Als der Senat offiziell Vespasianus als Regenten anerkannt hatte, wurde ihm auf Domitians Antrag (Tac. hist. IV 47) ein Ehrenbegräbnis zuerkannt (nach der Inschrift CIL VI 31 293 war der Antragsteller Vespasian selbst), auch wurde die Aufstellung seiner Statue auf dem Forum beschlossen.
Politische Bedeutuug: Der Bericht des Tacitus ist nicht einheitlich (bezw. seine Quellen), er hat die Bedeutung des Flavius Sabinus für die Aufrichtung der Herrschaft der Flavier nicht erkannt, indem er ihm auch egoistische Motive zuschreibt, hist. III 65 erant qui occultis suspicionibus incesserent, tamquam invidia et aemulatione fortunam fratris moraretur. Joseph. IV 598 sah ein, daß Flavius Sabinus mit Domitianus die Stütze des Vespasian in Rom war.
Charakter: Tac. hist.

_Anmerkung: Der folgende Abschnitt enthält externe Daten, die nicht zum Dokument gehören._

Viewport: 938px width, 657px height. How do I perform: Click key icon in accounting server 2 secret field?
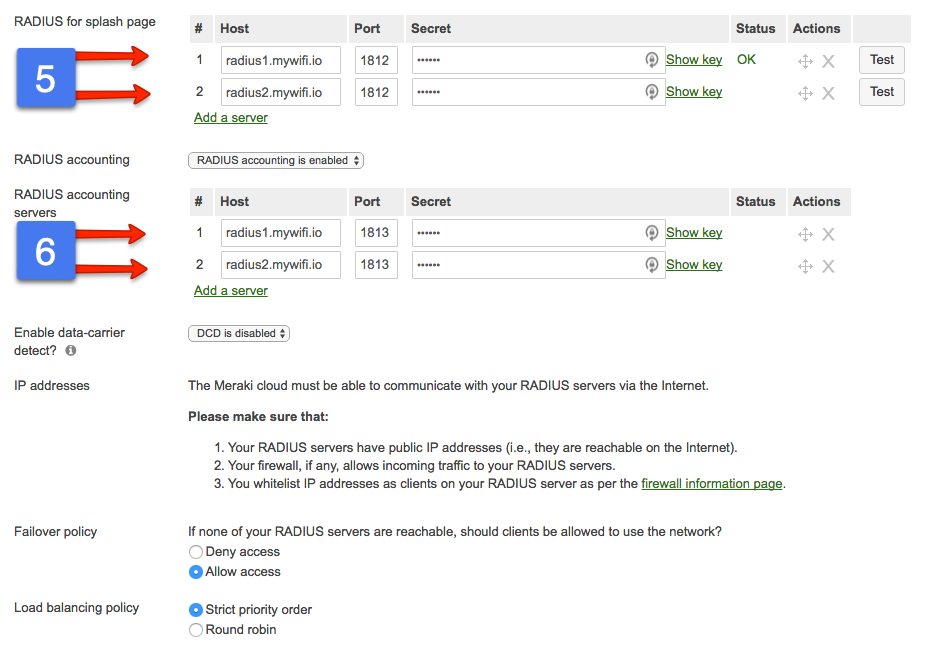651,264
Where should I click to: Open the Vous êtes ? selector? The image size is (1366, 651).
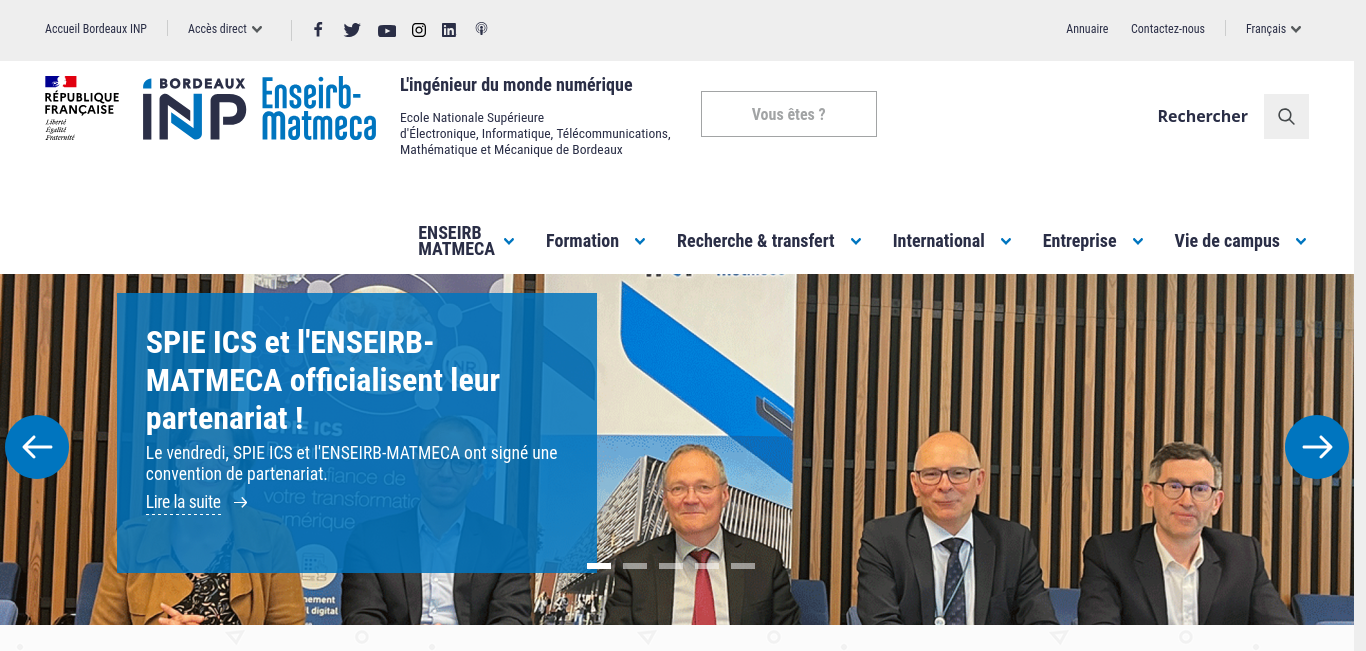point(789,114)
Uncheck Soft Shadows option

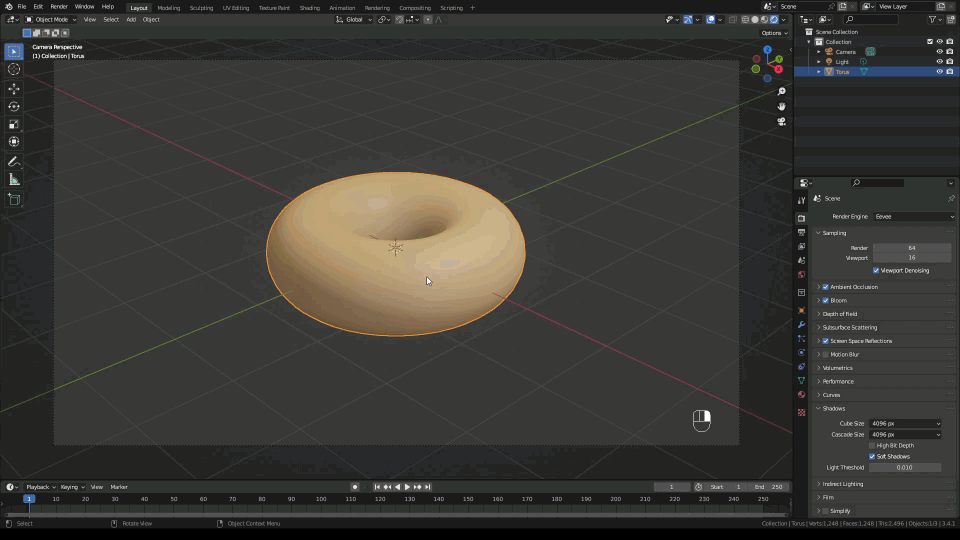point(872,456)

III 75 charakterisiert ihn mit den Worten: domi militiaeque clarus, innocentiam iustitiamque eius non argueres. sermonis nimius erat, id unum .. calumniatus est rumor. in fine vitae alii segnem, multi moderatum et civium sanguinis parcum credidere. Infolge seines Reichtums galt er, wie Tac. a. a. O. erzählt, vor der Erhebung des Vespasian als das eigentliche Haupt der Familie, er hatte auch Vespasian materiell unterstützt (Tac. hist. III 65).